For that matter if it is all about choice, why can’t I choose to forgo paying taxes, or to choose where my taxes go? If I had a choice, like I do in the stock market for ethical funds, I’d choose that my taxes would go to health care and unemployment rather than to incentives to cartellised business and the military, two old bottomless pits of highly speculative adventure, rarely in the public interest and often fraught with disaster. If Harper wants government out of business, then government should not fund, subsidize or have incentives for it either and should not legislate that I have to participate in it.

And if these once social insurances are now becoming voluntary, why do I pay increased taxes? And where is this money going? Am I now paying for a ridiculous military expenditure for inventory that can’t possibly defend our country with such a pitifully small population from a determined enemy? Am I paying taxes so Harper can try to punch above his weight or, at least, throw his weight around in NATO as a street tough and thug for libertarian interests of capitalism and the so called freedom of choice in a global context? Often the choice left after a thug finishes roughing you up while running the protection racket is between the devil and the deep blue sea, that is, no choice at all.

The struggle is a reminder of the debate between Thomas Carlyle’s ‘great man theory’ where a leader seizes opportunity and creates a new society and Herbert Spencer’s idea that so called ‘great men’ are merely products of the social situation at the time.
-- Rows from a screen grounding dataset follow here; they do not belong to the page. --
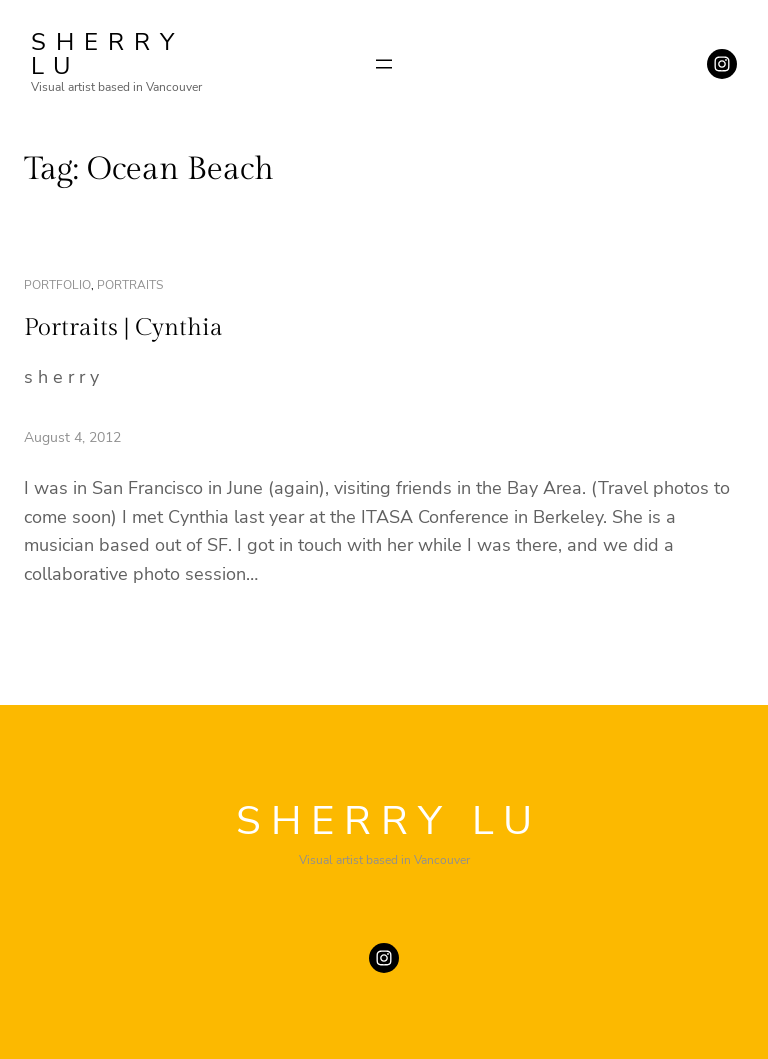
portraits (130, 285)
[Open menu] (384, 64)
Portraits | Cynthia (123, 328)
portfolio (57, 285)
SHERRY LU (107, 54)
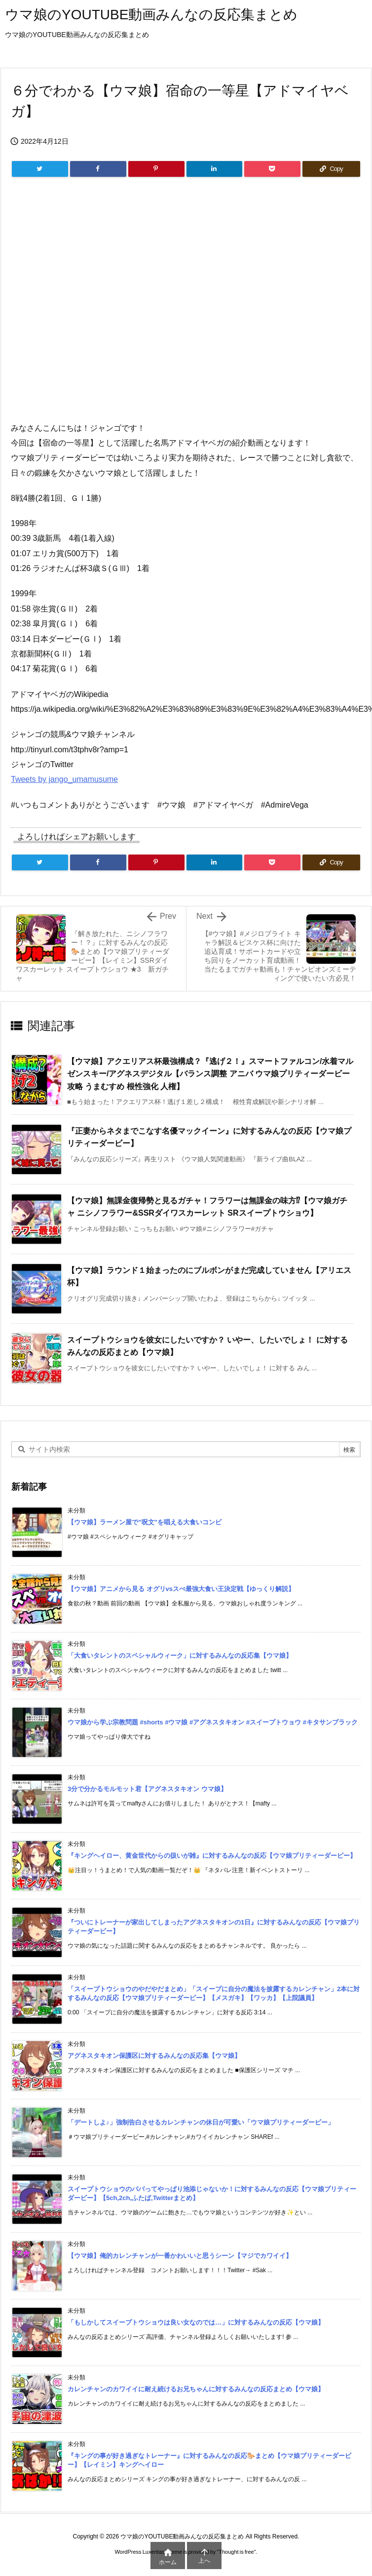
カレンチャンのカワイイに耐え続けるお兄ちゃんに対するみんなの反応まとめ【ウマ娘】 (196, 2389)
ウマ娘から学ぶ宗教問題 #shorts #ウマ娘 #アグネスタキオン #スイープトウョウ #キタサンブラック (213, 1722)
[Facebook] (98, 169)
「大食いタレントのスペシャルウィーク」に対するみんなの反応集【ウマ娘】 (180, 1655)
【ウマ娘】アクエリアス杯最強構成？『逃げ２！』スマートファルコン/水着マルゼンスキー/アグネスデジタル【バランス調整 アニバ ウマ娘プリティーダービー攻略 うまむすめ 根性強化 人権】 (210, 1074)
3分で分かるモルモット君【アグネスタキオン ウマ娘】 (147, 1789)
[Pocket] (272, 169)
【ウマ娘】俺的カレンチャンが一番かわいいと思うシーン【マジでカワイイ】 (180, 2255)
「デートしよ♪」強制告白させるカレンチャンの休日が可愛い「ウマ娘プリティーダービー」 (201, 2122)
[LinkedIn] (214, 169)
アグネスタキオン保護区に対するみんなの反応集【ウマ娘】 (154, 2055)
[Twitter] (40, 169)
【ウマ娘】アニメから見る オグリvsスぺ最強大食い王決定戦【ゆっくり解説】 (181, 1589)
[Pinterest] (156, 169)
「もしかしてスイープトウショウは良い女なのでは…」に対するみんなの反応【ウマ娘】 (196, 2322)
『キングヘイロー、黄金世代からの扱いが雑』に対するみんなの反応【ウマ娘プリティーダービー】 (212, 1855)
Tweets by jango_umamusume (64, 779)
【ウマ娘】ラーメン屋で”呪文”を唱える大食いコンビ (145, 1522)
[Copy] (331, 169)
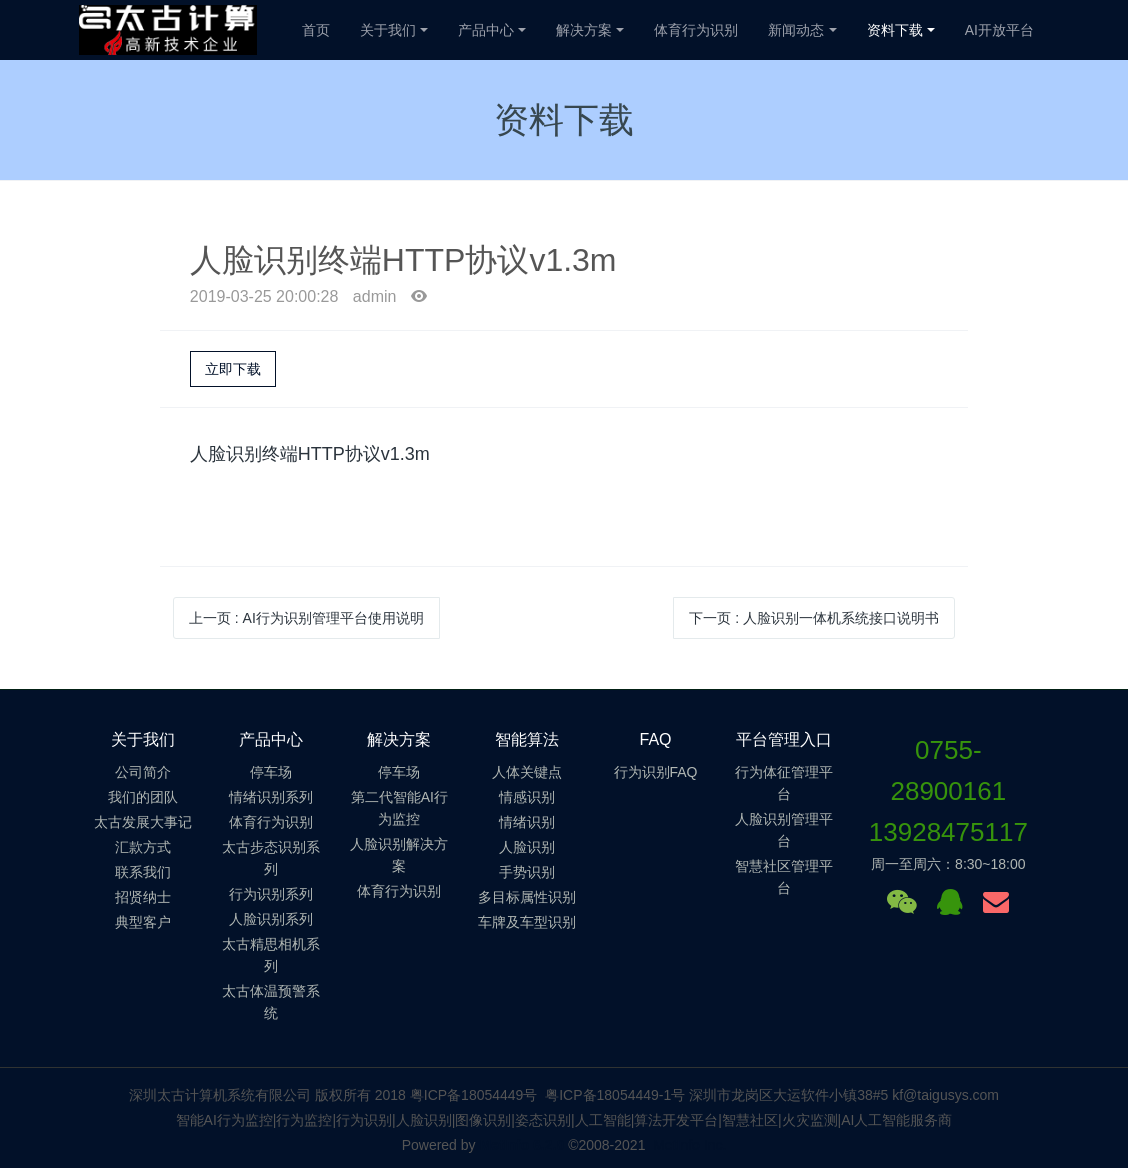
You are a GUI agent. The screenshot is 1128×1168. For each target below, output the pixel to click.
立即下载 (233, 369)
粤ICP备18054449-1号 (615, 1095)
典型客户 (143, 922)
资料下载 (895, 30)
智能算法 (527, 739)
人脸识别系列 (271, 919)
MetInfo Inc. (689, 1145)
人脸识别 (527, 847)
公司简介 (143, 772)
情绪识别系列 (271, 797)
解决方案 (584, 30)
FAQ (656, 739)
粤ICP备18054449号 (474, 1095)
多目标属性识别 (527, 897)
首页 (316, 30)
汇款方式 (143, 847)
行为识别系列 (271, 894)
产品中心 (486, 30)
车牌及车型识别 (527, 922)
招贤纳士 (143, 897)
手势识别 (527, 872)
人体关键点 (527, 772)
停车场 (271, 772)
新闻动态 (796, 30)
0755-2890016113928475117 (948, 791)
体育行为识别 (696, 30)
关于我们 (388, 30)
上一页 (306, 618)
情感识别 (527, 797)
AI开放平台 (999, 30)
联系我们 (143, 872)
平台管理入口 (784, 739)
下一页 (814, 618)
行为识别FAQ (656, 772)
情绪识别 (527, 822)
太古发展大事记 (143, 822)
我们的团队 (143, 797)
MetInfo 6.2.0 (521, 1145)
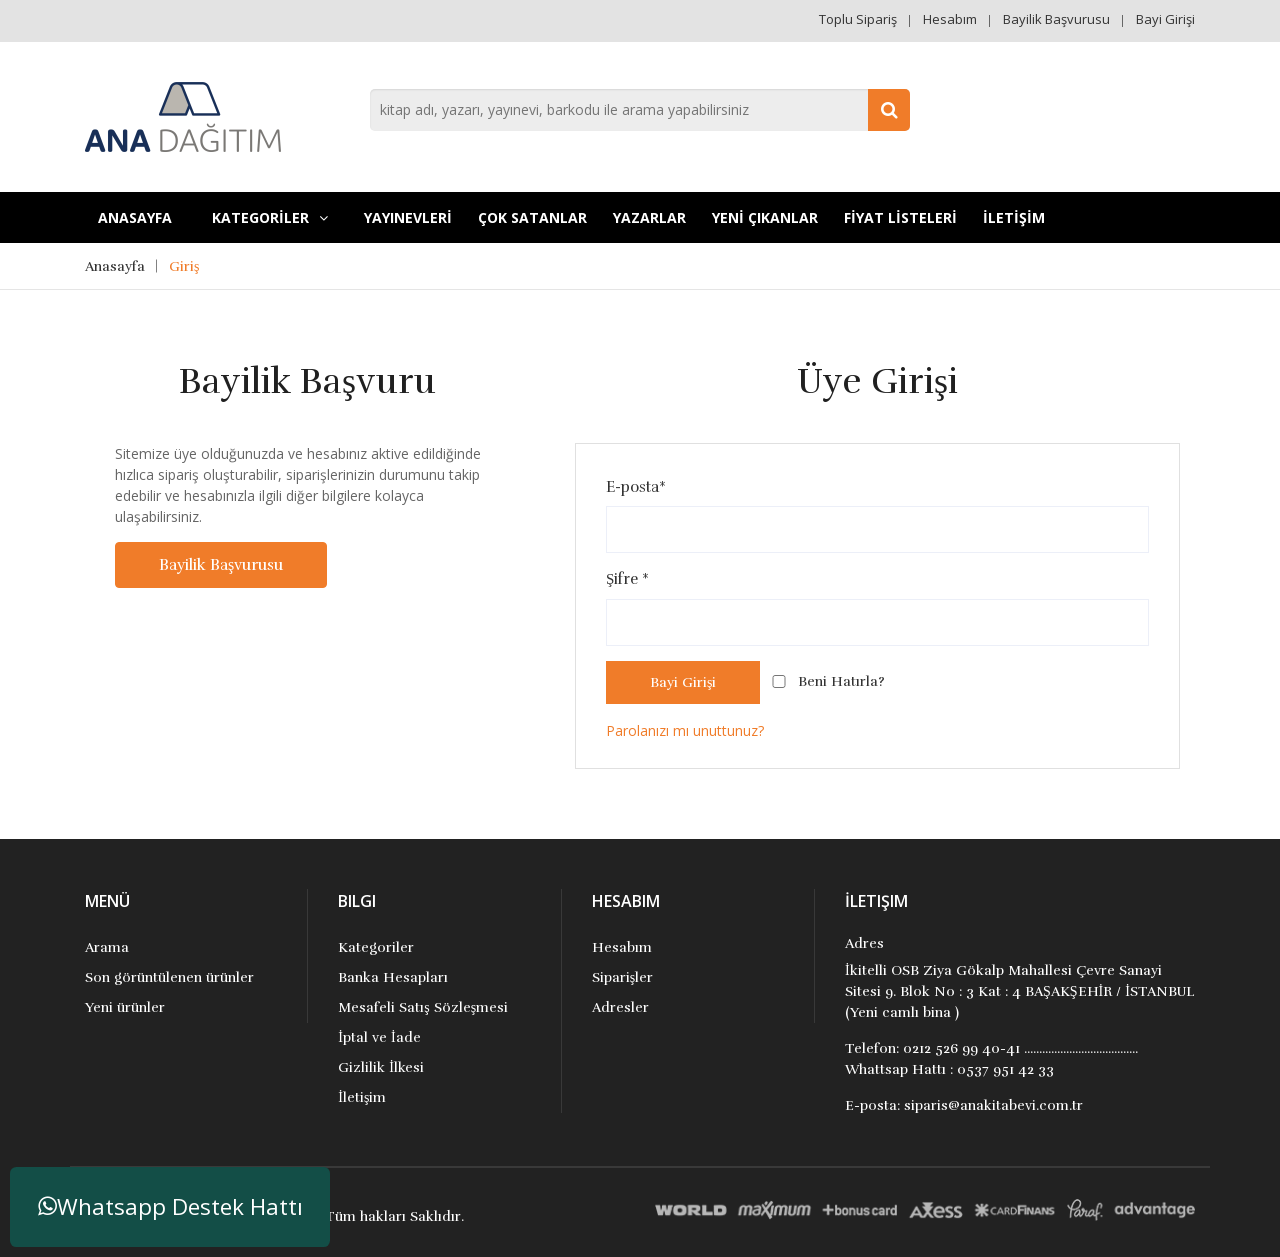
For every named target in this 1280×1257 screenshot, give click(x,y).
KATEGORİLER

In either case the issue remains that an ‘übermensch’ is on the scene determining for all the present and future, in characteristically undemocratic and through often dark Machiavellian means.

Harper has forgotten that Canadian citizens chose to have employment insurance, chose to have Universal Health Care insurance and chose to give welfare to aid Canadian citizens who struggle in our society. What is detestable about the ‘libertarianism’ of the Harper regime is that it is hardly libertarian at all, as the fact is he picks and chooses what the public’s choices are. Harper, being all knowing, decides what is in the ‘public’s interest’, what we will be paying taxes for. Where have I heard this before? Ah, yes, the 1920’s and 30’s dictatorial capitalist regimes of Italy and Germany.